Task details: All lines below between the line with "Task: Open the" and the line with "Click the red", including both, must be copied exactly, and the pictures must be omitted.

Input data:

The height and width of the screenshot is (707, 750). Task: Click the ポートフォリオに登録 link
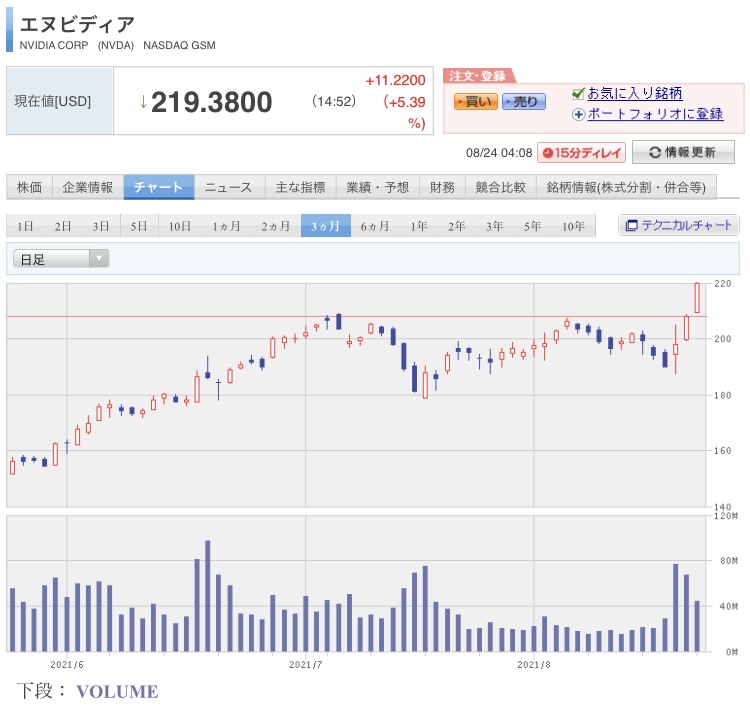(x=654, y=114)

* * *

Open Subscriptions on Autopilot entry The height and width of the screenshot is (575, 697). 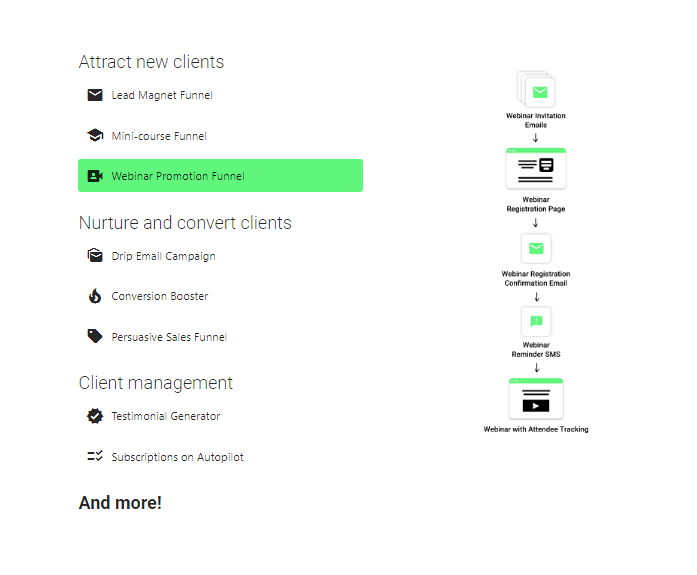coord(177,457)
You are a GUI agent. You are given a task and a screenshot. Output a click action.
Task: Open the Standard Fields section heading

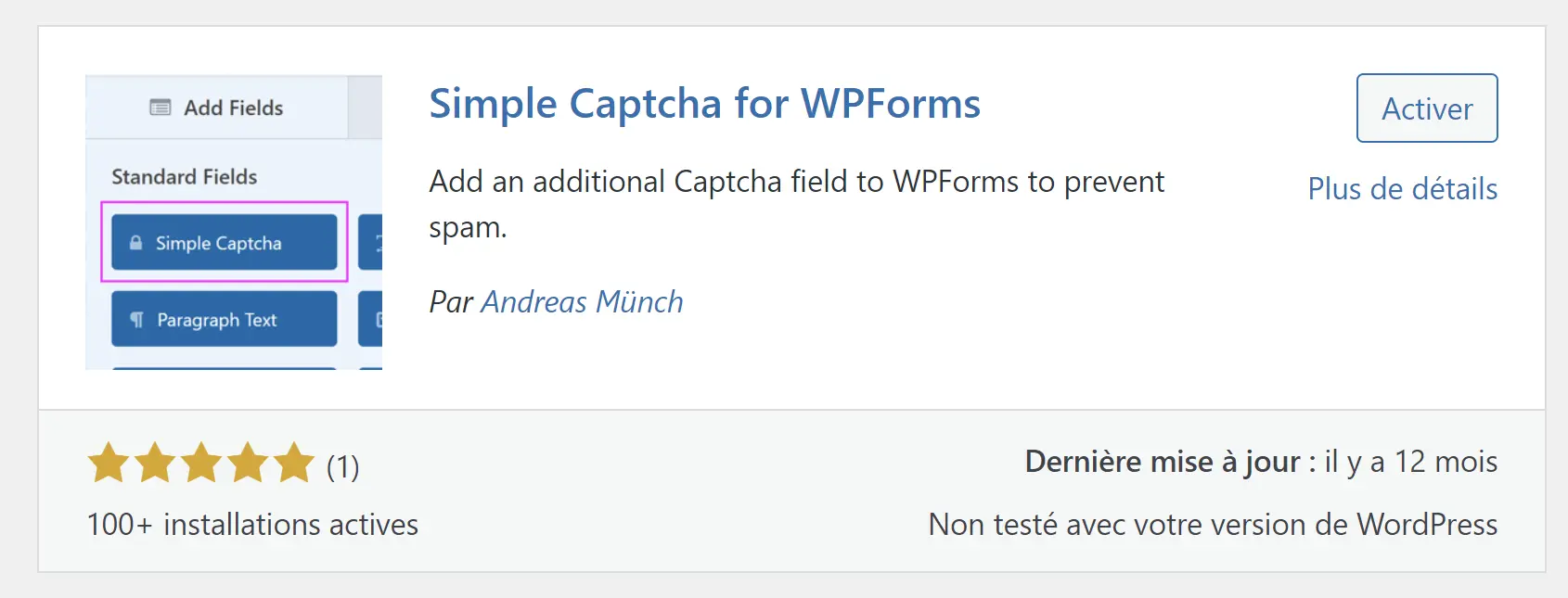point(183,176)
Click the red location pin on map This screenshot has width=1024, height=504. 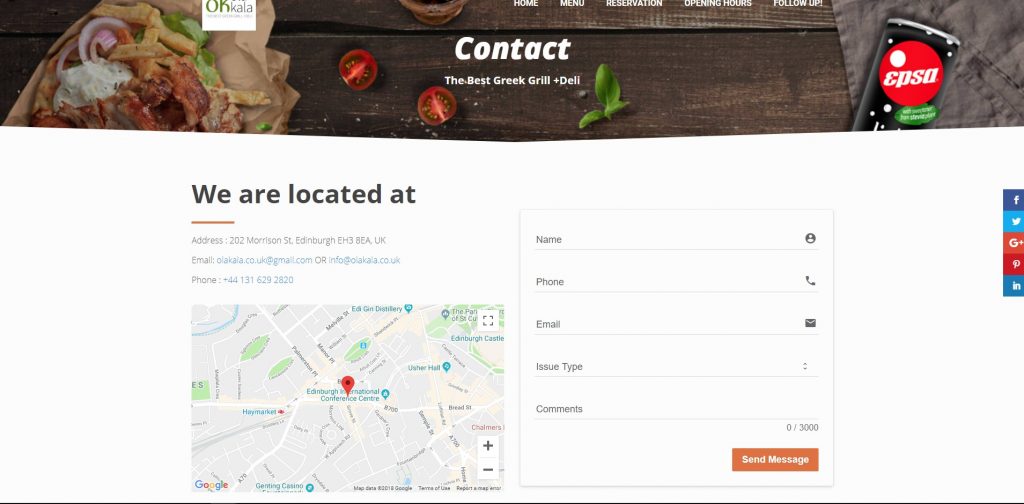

---

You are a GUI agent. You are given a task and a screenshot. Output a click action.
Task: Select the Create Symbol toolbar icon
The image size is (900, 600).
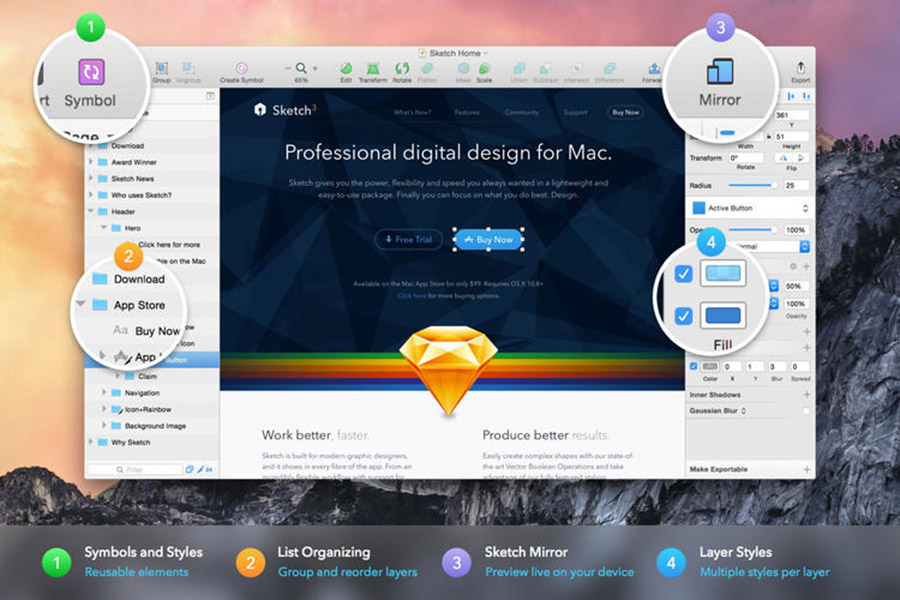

Solution for this exercise:
Task: Open the Standard Fields section heading

point(183,176)
Click the red location pin on map This screenshot has width=1024, height=504. 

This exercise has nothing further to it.